Anyway, he had said - she didn’t fully understand him but she remembered everything he said, her life depended on it after all - that if you included possible the last actual Brillo pads that ever existed alongside the empty boxes that were copies of the boxes that Brillo pads came in, then, it would be worth a lot of money. To someone. Some people are interested in those kinds of things. Historical things…or…artistic things?

So here they were, her mother and her. Well, at this point it was just her, in Aisle 67, looking for the Brillo pads. When would her mother find her? It was almost time to go…

Aisle 135

“Walk beside me darling, stay close.” He could sense the fear in his mother’s voice, all the more palpable through her fake smile. “Don’t worry, we’ll find her. We’ll find her. We just need to get one or two more things.”

Aisle 72

Brillo Boxes, a beautiful calming white and curvy red and blue letters across the middle.

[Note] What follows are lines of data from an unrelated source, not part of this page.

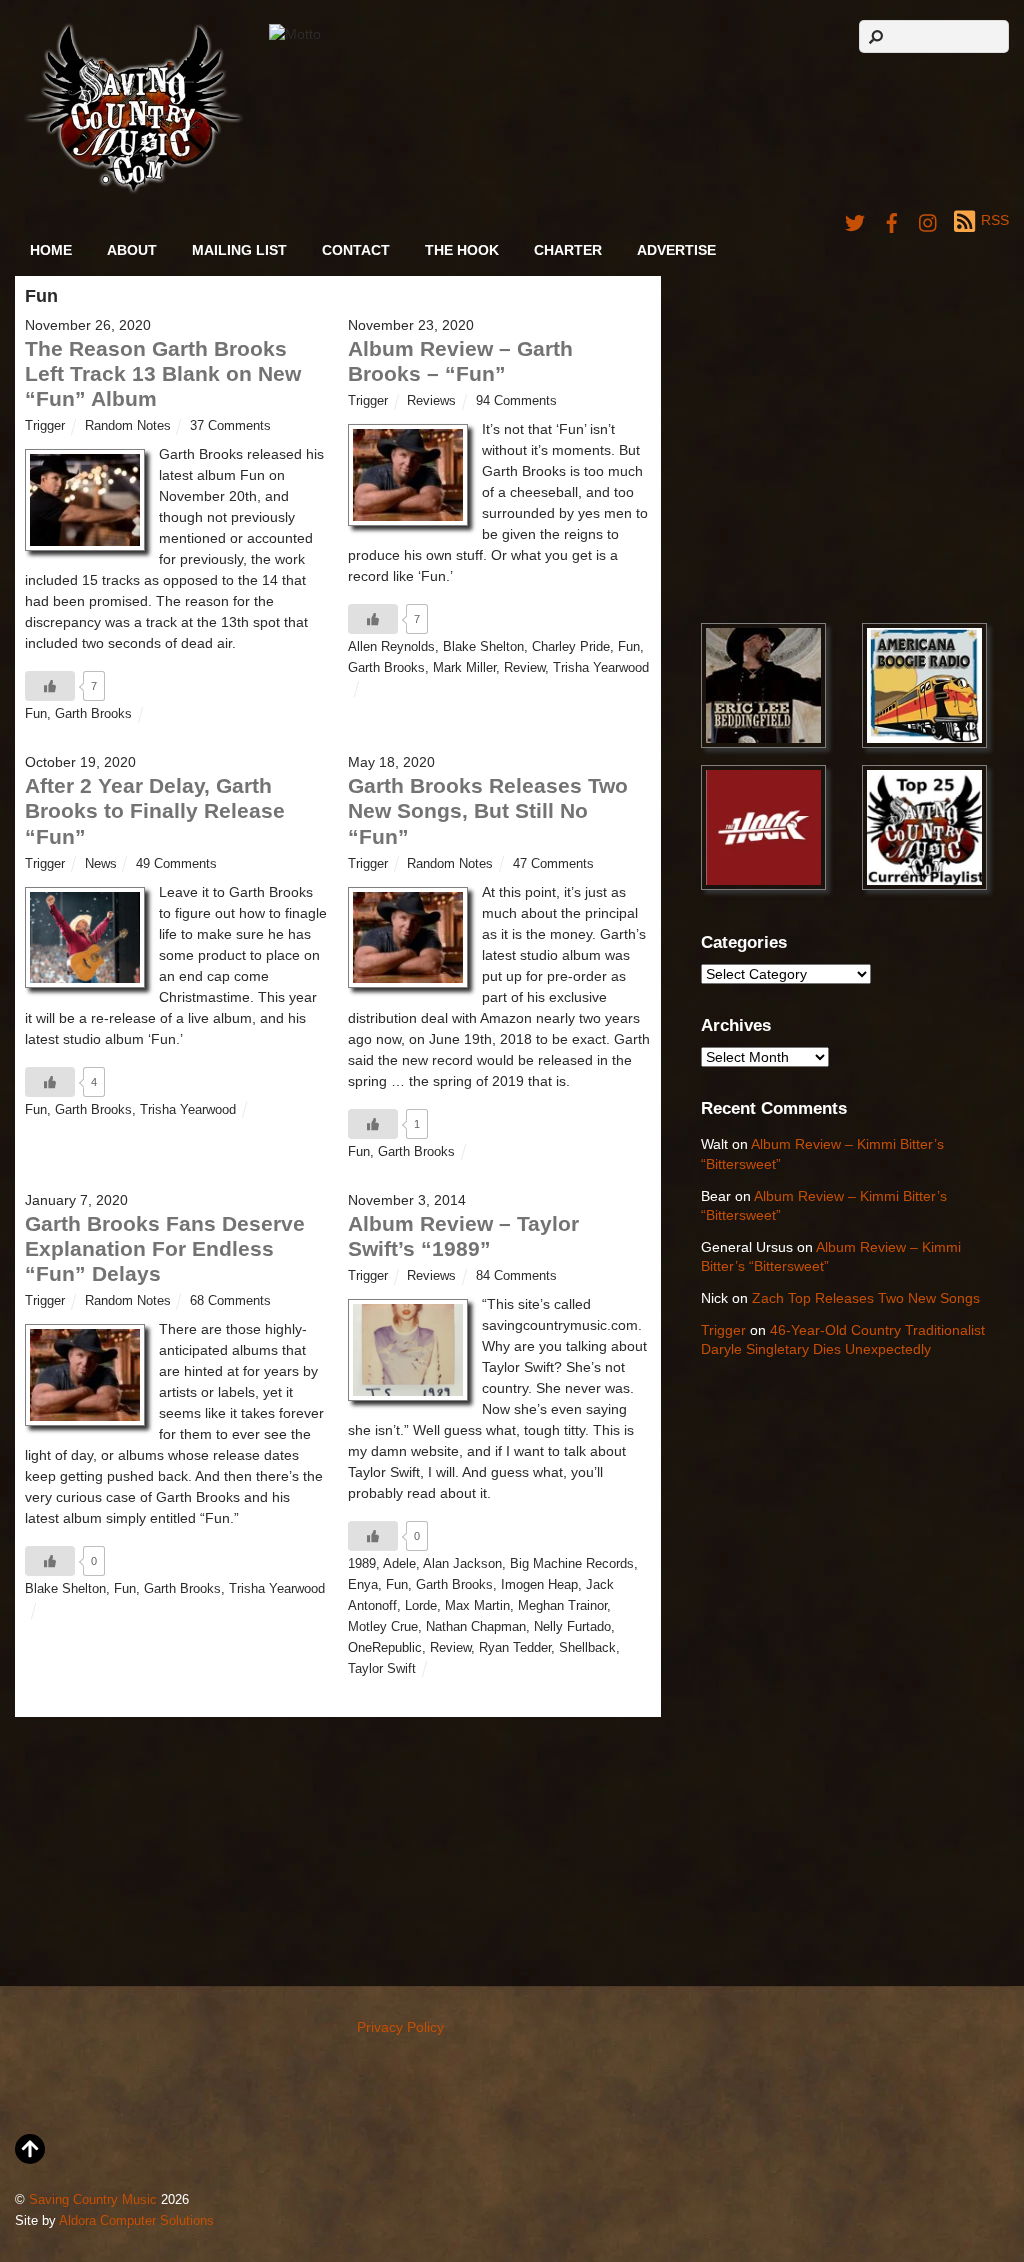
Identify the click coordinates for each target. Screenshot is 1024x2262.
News (101, 864)
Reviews (431, 401)
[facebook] (892, 220)
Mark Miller (464, 668)
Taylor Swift (382, 1669)
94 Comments (516, 401)
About (132, 250)
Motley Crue (383, 1627)
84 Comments (516, 1276)
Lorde (421, 1606)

She had only seen one in the picture the guy showed her. She longed to see one now, in real life, in this supermarket aisle, not only because it meant life or death, but because it looked so fucking beautiful in the pictures.

Aisle 147

“We are getting closer, we are getting closer.” His mother was now yelling his sisters name and at disturbingly regular intervals. But it was no use, the whole shop had become frantic, filled with the looters who must have thought they could get the stuff past the checkouts for free, moments before the whole place went up in flames.

Aisle 76

Only 10 minutes left. If I stop looking for them now and run for the exit, will it matter? Will the man still take us without the Brillo Boxes? Maybe, but the problem now is that I don’t remember where the exit is…

Aisle 156 - Exit

His mother stands by the door, groceries all paid for and screams his sisters name into the chaos. He hears the voice on the intercom, same level of urgency as before, which is no urgency at all, stating that the store will be liquidated in 2 minutes and could everyone please vacate the store.

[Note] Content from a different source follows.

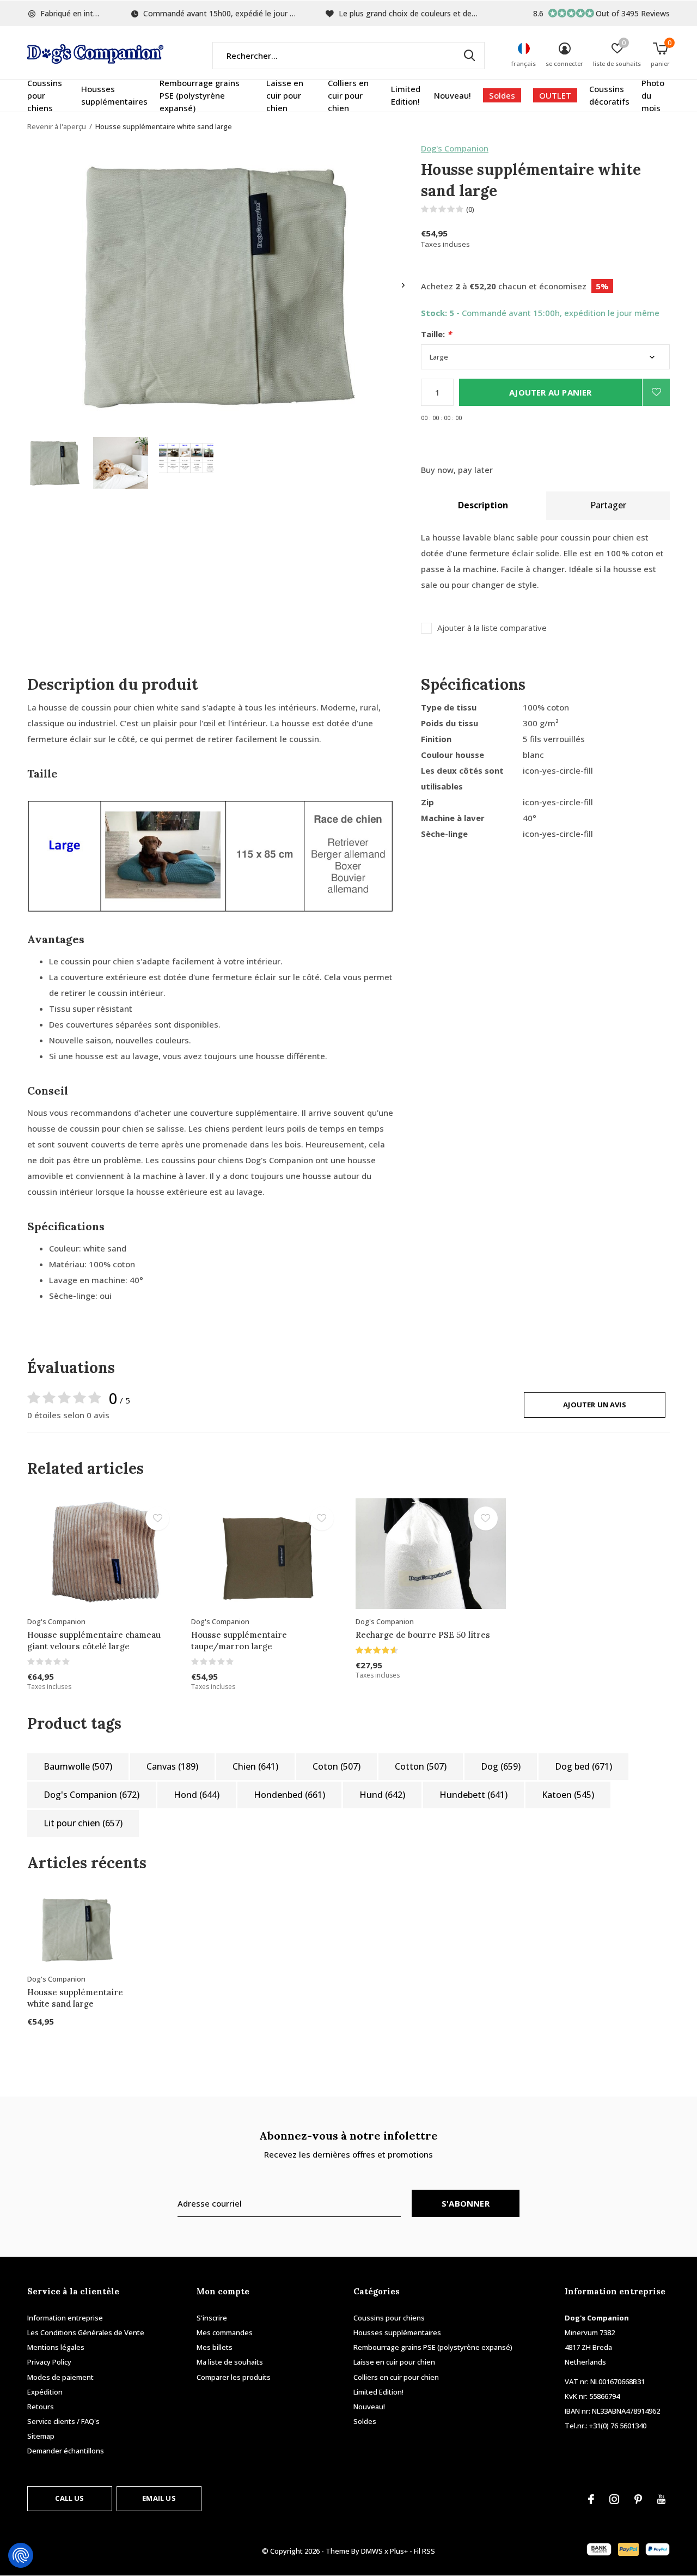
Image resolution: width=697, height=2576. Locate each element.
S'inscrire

The boy thought of other times in the MART, about how there were sometimes lingerers that would stay on past the closing announcement, picking up their last few bits and pieces as the store workers who had worked a long shift and just wanted to go home scowled at them and asked them again to move toward the checkouts. But there had been no human store workers for many years, so he wasn’t quite sure where this memory had come from.

Aisle 140

The store was empty now, almost silent, save for some mechanical whirring noises. She held it finally, in her hand, a brillo pad. It didn’t have the fancy box, but it was a brillo pad nonetheless. It said its name clearly on the packaging. She sat down in the aisle, crossed her legs, and gently opened the soft plastic. The pad felt rough on her cheek and in her hands.